The drills require meditative focus and precision, which appealed to me. But learning them was like starting over, deleting old patterns while at the same time acquiring new ones, and that was seriously disorienting. I mastered the first drill, sweet spot — lying balanced on your side in the water with your arm outstretched — quickly. Zipper skate, which teaches the proper arm and hand position for freestyle, was no problem either. But I struggled with zipper switch — in which you alternate arms rhythmically with your head facedown. The movement of arm, hand, and shoulder was different from what I knew, and I could barely stroke across the pool. Suddenly I had no clue how to do an activity I’d been practicing for decades. For what seemed like forever (it was probably closer to six weeks), I did nothing but drill and wonder whether I’d be able to actually swim again. I felt as awkward as I ever had in my life.
Then, suddenly, it fell into place. This pattern — mastering something quickly, then struggling with the next step, then figuring it out physically and neurologically rather than cognitively, and finally having it feel so natural I would forget what I used to do — eventually became the norm.

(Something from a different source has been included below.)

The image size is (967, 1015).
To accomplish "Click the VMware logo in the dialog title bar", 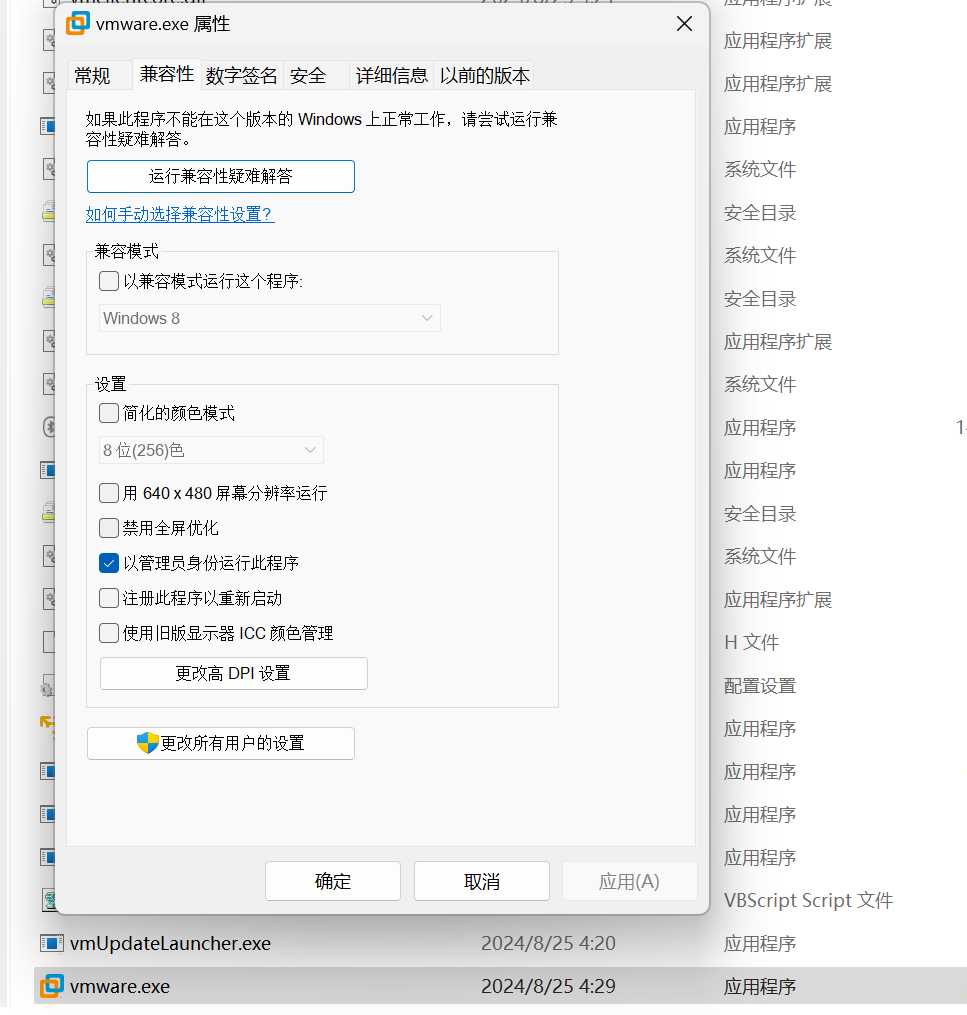I will [x=77, y=23].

Real swimmers now breathe both to the right and the left in freestyle. This wasn’t the case in 1954, when I had a few lessons with a genuine Olympian — Charles Norelius, the 1906 freestyler, who as a genial elderly man taught at a resort my family visited. Back then, I called the stroke the crawl, and I learned to breathe on one side only. As an extremely right-handed person, I can’t do anything on my left side — let alone something as complicated as turning my head, snorting out my nose, opening my mouth, taking a "bite of air," and closing my mouth without half the pool going up my nose. It’s not just frustrating, it’s panic-inducing. Working through my breathing fear and my embarrassment about that fear were my greatest challenges. Every time I struggled, I had to remind myself that my reactions were no reflection on my maturity, sanity, or ability. Being older both hindered and, ultimately, helped me: It took me a while to learn to breathe correctly, but I could talk about the problem and get help from Cari — an approach I certainly wouldn’t have risked in my less-seasoned youth.

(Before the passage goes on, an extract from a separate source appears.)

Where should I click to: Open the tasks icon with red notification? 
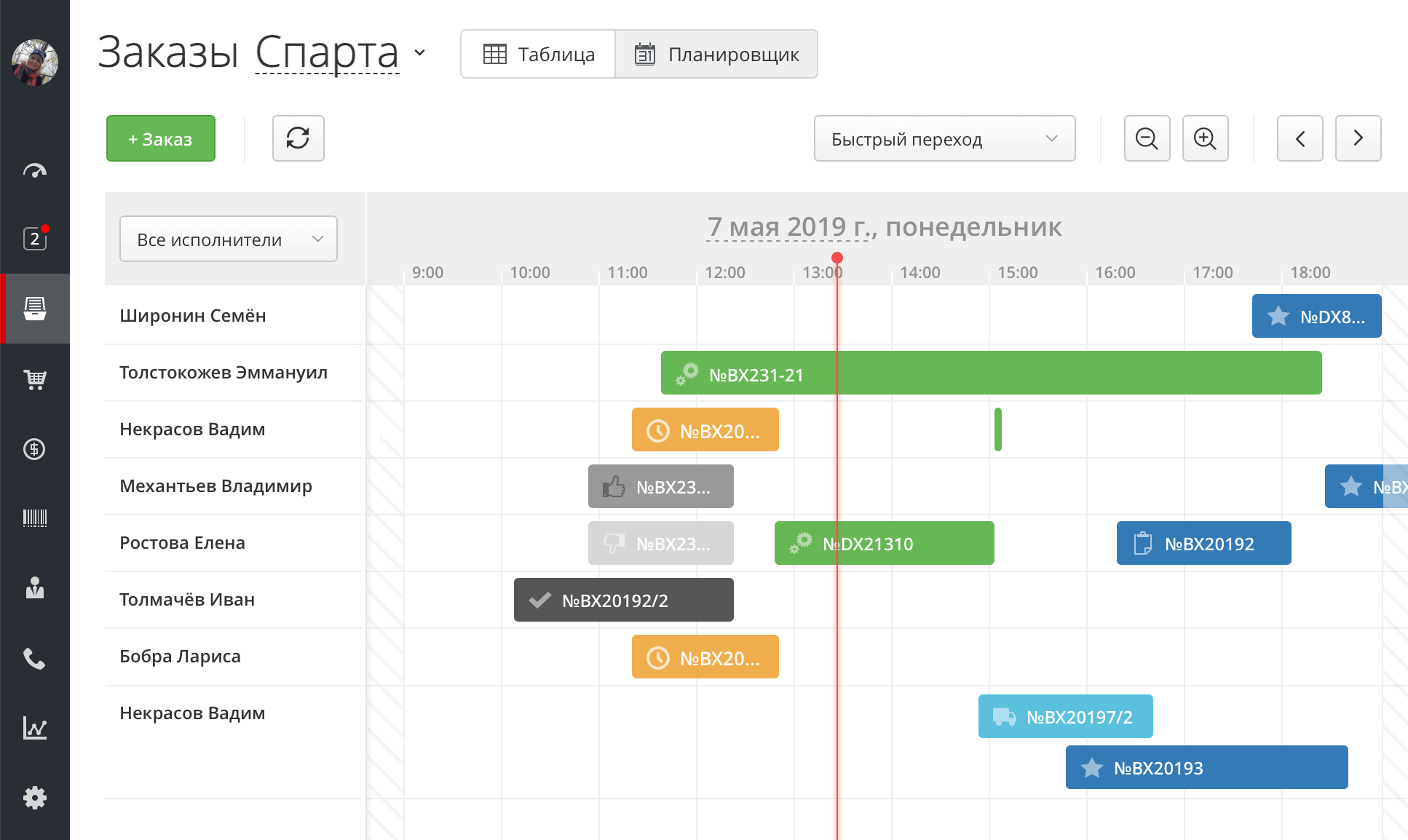pyautogui.click(x=34, y=239)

After three months, I got over the worst of the breathing panic and began to see the common elements in all the strokes. When I started, I had one lesson every other week, but soon I couldn’t wait that long between lessons.
Now I dream about swimming. When I’m frustrated with my various injuries, I remember and anticipate the joy I feel once I’m wet and weightless. And when my husband watches me do the butterfly — "You look just like an Olympian," he tells me — I feel a dolphinlike smile turning up the corners of my mouth.
A Swimmer Is Reborn
It’s been a year and a half since I got back into the pool, and I’m staying for life. I buy bathing suits in multiples; they fall apart in three months. They’re still the same size, but I appreciate the more powerful muscles in my arms and back and the feeling of strength and ease that moving mindfully in the water gives me. The feeling persists when I’m back on land.
I’ve discovered that I’ve got a real knack for the breaststroke — it’s the one that makes me feel most like a sea creature. Recently TI inventor Terry Laughlin, now my primary coach, told me, to my astonishment and pride, "I’ve got nothing more to teach you — the rest is details." He also thinks I have the makings of a distance freestyler, and I’m beginning to agree. Finally, I’ve gotten comfortable (and accomplished) enough to let one of my lessons be taped for a training video.